Streaming Data Ingestion

On this page, you will:

Understand when to use streaming vs batch ingestion
Learn Kafka/Confluent fundamentals
Survey real-time use cases (clickstreams, IoT, CDC)
Review deployment options (Confluent Cloud vs self-hosted)
Plan your streaming infrastructure

Overview

You've built batch data pipelines that load data on schedules (hourly, daily). But some use cases require real-time data - within seconds of events occurring. This is where streaming data ingestion excels.

Streaming ingestion processes data continuously as events happen, rather than waiting for the next scheduled batch run.

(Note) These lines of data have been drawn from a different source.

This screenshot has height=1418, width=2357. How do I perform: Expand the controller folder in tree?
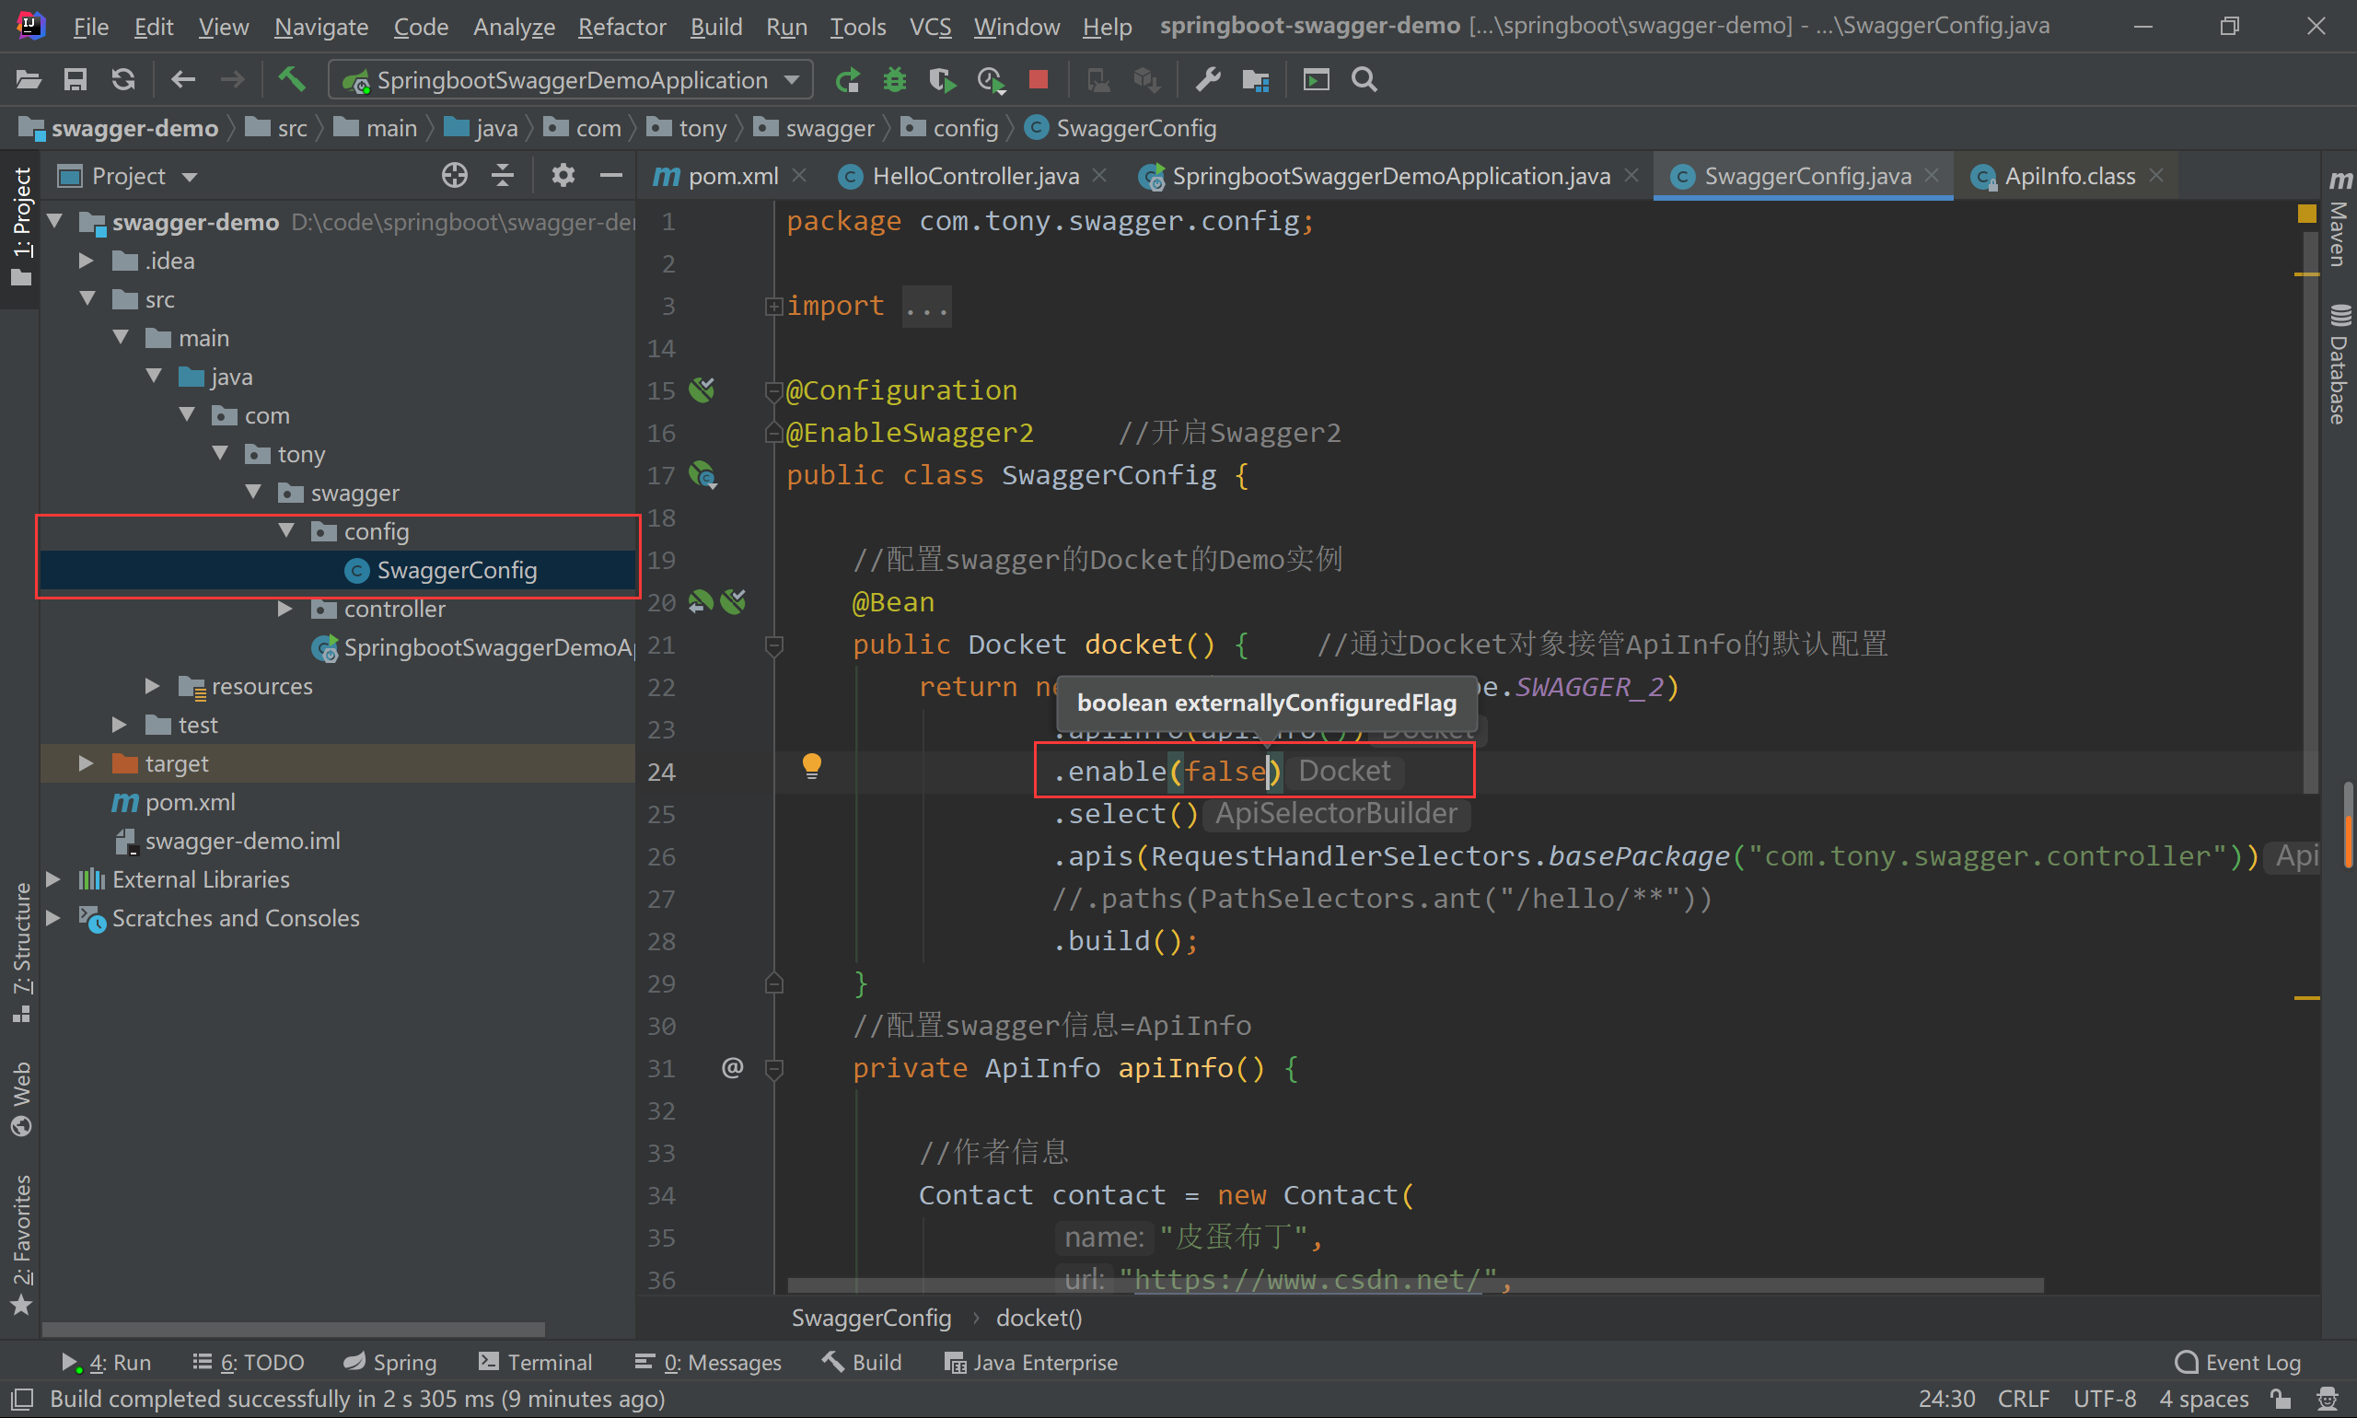click(284, 609)
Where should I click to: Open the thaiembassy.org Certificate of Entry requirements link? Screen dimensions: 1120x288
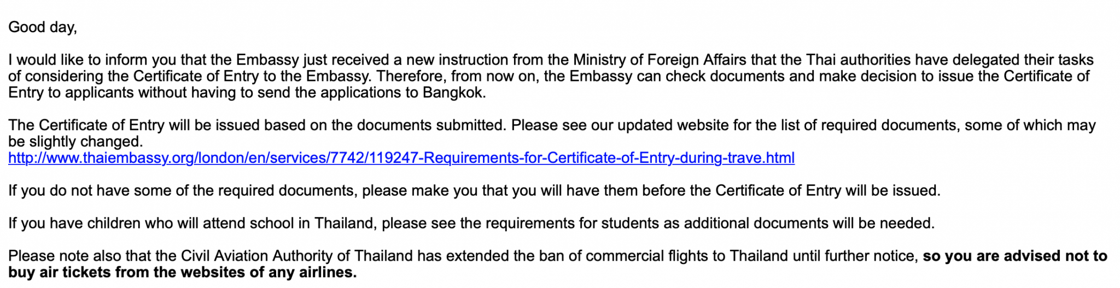tap(401, 158)
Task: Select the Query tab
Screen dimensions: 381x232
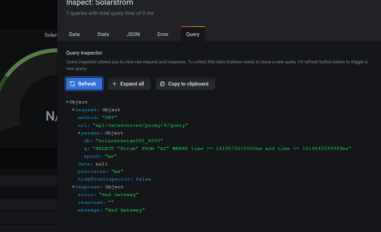Action: pyautogui.click(x=193, y=34)
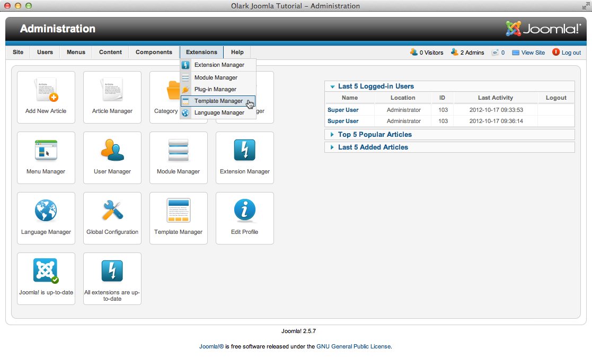Click the Log out button
Viewport: 592px width, 358px height.
pos(570,52)
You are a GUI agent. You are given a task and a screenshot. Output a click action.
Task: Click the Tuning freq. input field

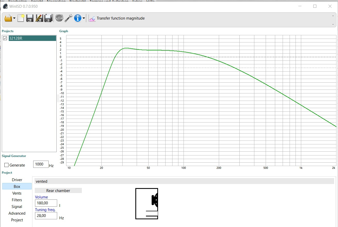click(x=46, y=216)
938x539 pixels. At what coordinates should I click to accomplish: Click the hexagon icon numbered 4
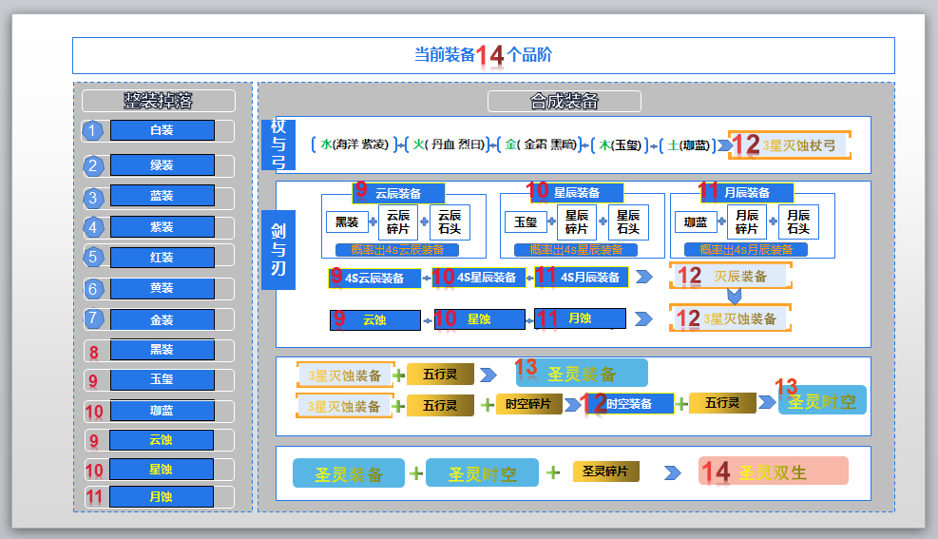[x=93, y=227]
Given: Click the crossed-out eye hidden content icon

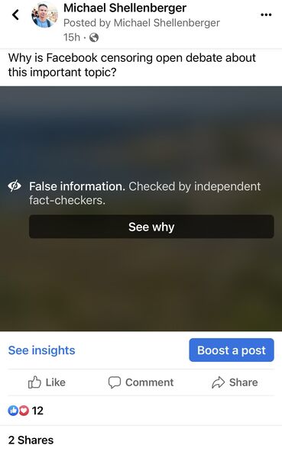Looking at the screenshot, I should coord(15,185).
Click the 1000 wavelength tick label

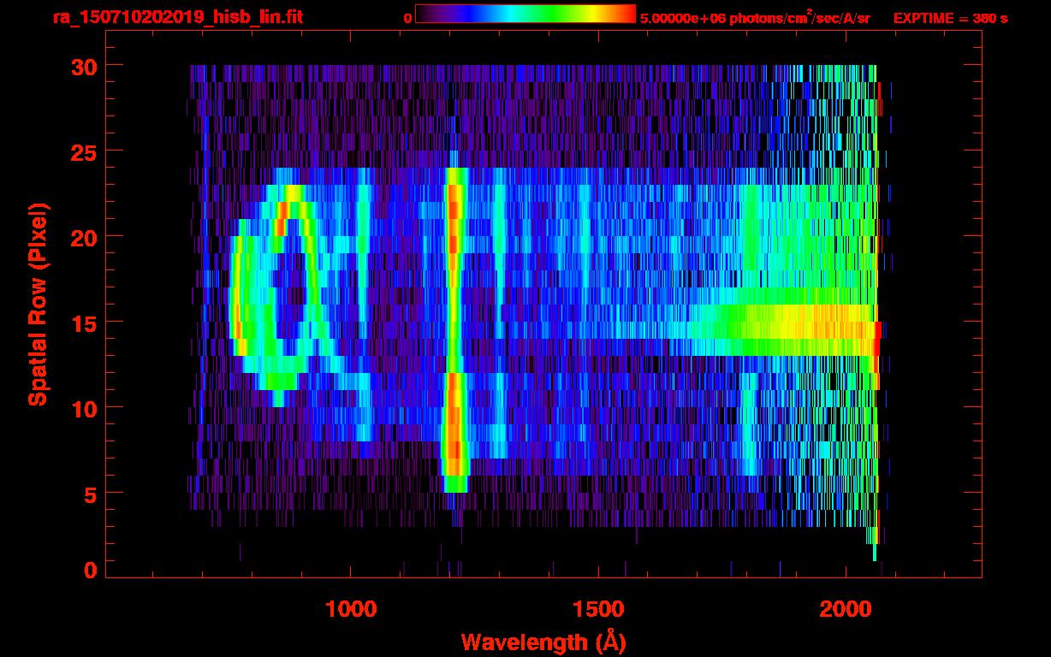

┌─────────────────────────────────────────────────────────────────────────┐
│                    STREAMING DATA INGESTION                             │
├─────────────────────────────────────────────────────────────────────────┤
│                                                                         │
│  Event Sources         Kafka/Confluent       Snowflake                 │
│  ──────────────        ───────────────       ─────────                 │
│                                                                         │
│  ┌──────────────┐     ┌──────────────┐      ┌──────────────┐          │
│  │ Web clicks   │────▶│              │      │              │          │
│  │ Mobile app   │────▶│  Kafka       │─────▶│  Snowpipe    │          │
│  │ IoT sensors  │────▶│  Topics      │      │  Streaming   │          │
│  │ DB changes   │────▶│              │      │              │          │
│  │ (CDC)        │     │              │      │  STREAMING   │          │
│  └──────────────┘     └──────────────┘      │  database    │          │
│                              │               └──────────────┘          │
│                              │                      │                  │
│                              ▼                      ▼                  │
│                       ┌──────────────┐      ┌──────────────┐          │
│                       │ Schema       │      │ dbt          │          │
│                       │ Registry     │      │ incremental  │          │
│                       │ (Avro/Proto) │      │ models       │          │
│                       └──────────────┘      └──────────────┘          │
│                                                                         │
│  Latency: Seconds (not hours)                                          │
│  Use case: Real-time dashboards, fraud detection, operational analytics│
│                                                                         │
└─────────────────────────────────────────────────────────────────────────┘

Streaming vs Batch Ingestion

When to Use Streaming

✅ Use streaming when:

Latency matters — need data within seconds/minutes (not hours)
High event volume — thousands of events per second
Real-time decision-making — fraud detection, dynamic pricing, alerting
Event-driven workflows — trigger actions based on specific events
Audit trails — capture every state change in a database

Examples: - Clickstream analytics (user behaviour tracking) - IoT sensor data (temperature, location, machine telemetry) - Fraud detection (flag suspicious transactions immediately) - Change Data Capture (replicate database changes in real-time) - Real-time dashboards (live KPIs updating every second)

When to Use Batch

✅ Use batch when:

Hourly/daily is sufficient — don't need sub-minute latency
Lower event volume — hundreds/thousands of events per day
Source system doesn't support streaming — APIs with rate limits, databases without CDC
Simpler infrastructure — avoid Kafka cluster management

Examples: - Daily sales reports - Weekly reference data updates (currencies, product catalogues) - SaaS platform data (HubSpot, Salesforce) loaded nightly - Historical data backfills

Comparison

Aspect	Batch (dlt/Airbyte)	Streaming (Kafka)
Latency	Minutes to hours	Seconds
Volume	Low to medium	High
Infrastructure	Simple	Complex (Kafka cluster)
Cost	Lower	Higher
Use cases	Reports, analytics	Real-time dashboards, alerts
Setup complexity	Low	Medium to high
When data arrives	On schedule	Continuously

You need both: Use streaming for real-time operational data, batch for everything else.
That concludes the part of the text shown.